Venda total da participação acionária
A Oi (OIBR3) comunicou nesta terça-feira (25) que recebeu correspondência da Pacific Investment Management Company (Pimco) informando a venda completa de sua participação na empresa.
Os fundos sob administração da gestora alienaram todas as 64.811.440 ações ordinárias que ainda detinham da operadora. Essa movimentação representa uma mudança significativa na estrutura acionária da companhia.

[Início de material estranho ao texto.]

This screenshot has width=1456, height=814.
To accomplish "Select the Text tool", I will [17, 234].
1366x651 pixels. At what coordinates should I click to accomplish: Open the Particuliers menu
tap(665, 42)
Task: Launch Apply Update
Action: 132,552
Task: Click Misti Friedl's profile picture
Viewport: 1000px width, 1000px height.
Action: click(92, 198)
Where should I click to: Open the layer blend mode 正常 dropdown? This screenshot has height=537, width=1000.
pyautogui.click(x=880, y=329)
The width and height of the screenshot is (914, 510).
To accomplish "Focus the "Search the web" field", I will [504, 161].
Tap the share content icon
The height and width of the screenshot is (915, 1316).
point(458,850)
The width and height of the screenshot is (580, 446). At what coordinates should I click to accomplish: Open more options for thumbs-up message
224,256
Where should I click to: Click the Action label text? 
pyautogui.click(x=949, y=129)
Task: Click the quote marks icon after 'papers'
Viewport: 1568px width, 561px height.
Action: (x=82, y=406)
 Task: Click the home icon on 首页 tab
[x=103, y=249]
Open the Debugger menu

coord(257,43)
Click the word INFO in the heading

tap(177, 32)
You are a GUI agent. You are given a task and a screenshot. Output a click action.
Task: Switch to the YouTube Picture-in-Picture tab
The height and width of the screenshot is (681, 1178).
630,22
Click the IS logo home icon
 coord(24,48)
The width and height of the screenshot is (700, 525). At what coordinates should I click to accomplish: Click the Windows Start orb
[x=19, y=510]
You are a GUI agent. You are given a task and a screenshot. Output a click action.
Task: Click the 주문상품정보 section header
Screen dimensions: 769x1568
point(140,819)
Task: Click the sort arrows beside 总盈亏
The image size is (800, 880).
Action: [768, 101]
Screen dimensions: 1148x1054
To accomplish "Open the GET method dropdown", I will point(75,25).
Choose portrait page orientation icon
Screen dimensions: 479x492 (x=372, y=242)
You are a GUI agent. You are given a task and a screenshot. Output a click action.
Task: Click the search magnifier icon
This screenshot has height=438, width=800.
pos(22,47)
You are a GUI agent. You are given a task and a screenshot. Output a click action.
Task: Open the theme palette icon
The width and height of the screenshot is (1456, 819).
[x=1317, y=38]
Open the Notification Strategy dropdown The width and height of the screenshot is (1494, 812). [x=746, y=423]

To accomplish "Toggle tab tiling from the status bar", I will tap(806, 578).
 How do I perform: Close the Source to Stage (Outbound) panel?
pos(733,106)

As ações vendidas equivaliam a 19,7268% do capital social total e votante da Oi. Com essa transação, os fundos da Pimco deixam de ser acionistas da companhia após um período de envolvimento direto nos rumos da empresa.
Desfecho do processo de desinvestimento
A operação marca o desfecho de um processo que vinha se desenvolvendo nas últimas semanas.
Contexto judicial recente
A decisão da Justiça previa o retorno dos administradores judiciários à empresa, além de investigação sobre as responsabilidades da Pimco.
A gestora havia assumido o controle acionário do grupo em momento anterior, o que tornava sua atuação objeto de análise pelo poder judiciário. Essas determinações criaram um ambiente de expectativa sobre os próximos passos da companhia.
Determinações sobre Anatel
Por outro lado, a decisão da desembargadora também estabelece que a Anatel se manifeste sobre a possibilidade de adoção de medidas de intervenção econômica.
Além disso, a agência reguladora deve se pronunciar sobre a viabilidade de aporte de capital público para garantir a continuidade dos serviços essenciais prestados pela operadora.
Movimentações anteriores no mercado
Na semana passada, a Pimco já havia reduzido em mais de 10 pontos percentuais sua participação na companhia, indicando um processo gradual de desinvestimento.
Essa movimentação antecedeu a venda total anunciada nesta terça-feira e refletia um reposicionamento da gestora em relação à operadora de telecomunicações.
Situação na B3
Os papéis da telefônica voltaram a ser negociados na B3 diante da suspensão do decreto de falência pela Justiça do Rio de Janeiro.
No entanto, houve três pregões completos sem giro de negócios na bolsa brasileira, mostrando a volatilidade do momento que a empresa atravessa.
Impactos na estrutura da empresa
A saída da Pimco como acionista majoritário abre espaço para novas configurações no controle da Oi.
A venda de quase 20% do capital votante representa uma mudança substancial na governança corporativa da companhia. Esse movimento ocorre em um momento delicado para o setor de telecomunicações no Brasil.
Monitoramento do poder público
A decisão judicial que orienta a manifestação da Anatel sobre intervenção econômica e possível aporte público sugere que o poder público monitora de perto a situação.
A continuidade dos serviços essenciais aparece como preocupação central nas determinações do tribunal.
Perspectivas para o futuro
Com a conclusão do processo de venda pela Pimco, a Oi se prepara para uma nova fase em sua reestruturação.
A ausência de negócios em três pregões consecutivos indica que o mercado aguarda definições mais claras sobre o futuro da empresa. A manifestação da Anatel, prevista na decisão judicial, deve trazer mais elementos para essa avaliação.
Alternativas em análise
O possível aporte de capital público, mencionado na determinação judicial, representa uma alternativa para garantir a prestação dos serviços essenciais.
Enquanto isso, a investigação sobre as responsabilidades da Pimco segue seu curso normal no âmbito do poder judiciário.